"Et c'est
n'estimer rien qu'estimer…"
L'acteur fait mine de s'arrêter et une partie du public,
beaucoup d'adolescents aussi crétins qu'on peut l'être
à cet âge, terminent en cœur l'alexandrin…
: "tout le monde".
Molière en mode guignol, passe encore pour Scapin, mais
pour Alceste…
Le décor est pourtant magnifique, sorte de no man's land
au sol jonché d'une matière noirâtre en poudre
grossière, dans laquelle on trace des chemins, ou qu'on
pousse pour faire place nette.
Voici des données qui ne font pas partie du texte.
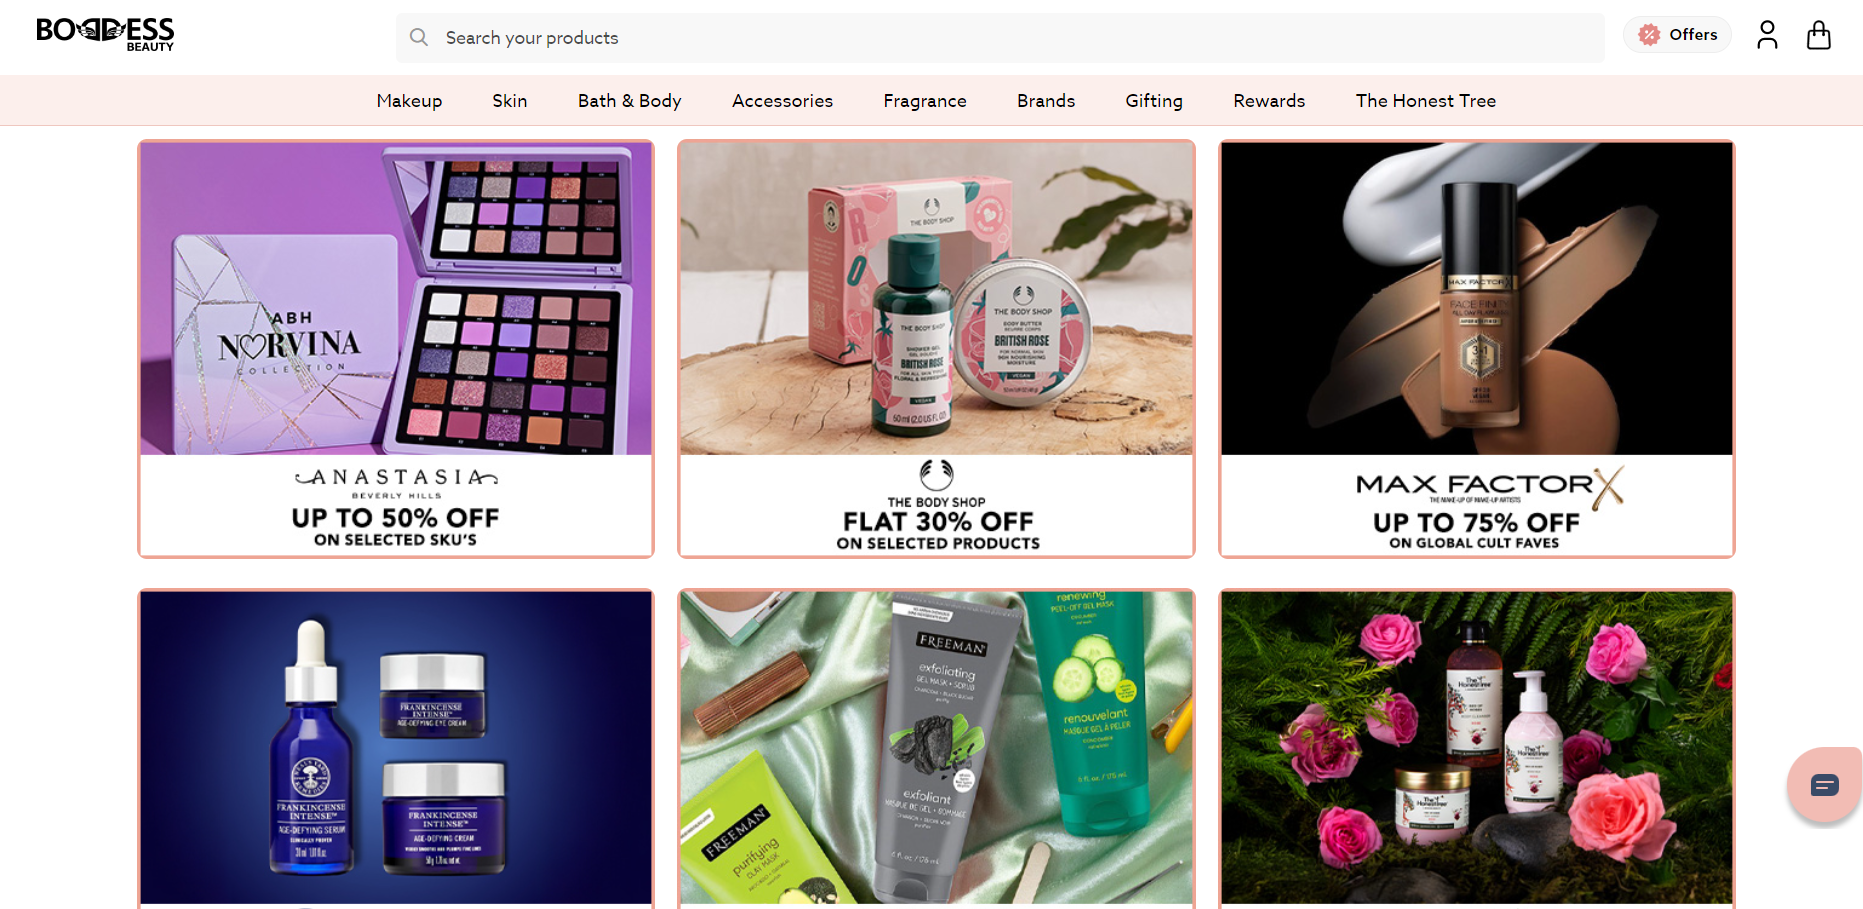Focus the Search your products field
This screenshot has height=909, width=1863.
tap(1000, 38)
Des portants, quelques tissus,
des petits lumignons, des fontaines, des chaises empilées
en vrac, un sacré bordel, comme l'esprit d'Alceste au début
de la pièce, qui se demande s'il va rester dans ce monde
qu'il hait, mais il y a Célimène qu'il aime sans
comprendre pourquoi, elle qui représente si bien les vices
du temps…
Mais où est passée l'émotion ? La tempête
des sentiments n'est qu'extérieure, Alceste joue la colère,
l'ironie, la déception, comme si tout cela était
tellement connu du public qu'il n'y aurait pas besoin de le ressentir,
de le faire entendre. La misanthropie réelle, supposée
ou affichée par dépit, n'est ici qu'une façon
de paraître détaché du texte. On n'y croit
pas, à ces artifices. Les acteurs jouent la plupart du
temps face au public, ils ne se regardent pas, ils ne s'écoutent
pas. Ils ont l'air de dire aux spectateurs, écoutez ça,
mais rapidement, car vous le savez par cœur, on ne va pas
le réinventer, ce texte… et ils s'appliquent dans
tous les à-côtés, ou juste une partie de ce
qu'ils ont à faire. Ainsi, l'entrée d'Oronte, drôle,
spectaculaire, ses premières tirades très articulées
et accompagnées de très grands gestes bien appuyés,
presque du langage des signes. Ça a du sens, c'est très
bien vu, et ça fonctionne. Puis le jeu s'éteint,
le personnage n'est pas nourri, on a l'impression que le travail
n'a porté que sur le début de son intervention…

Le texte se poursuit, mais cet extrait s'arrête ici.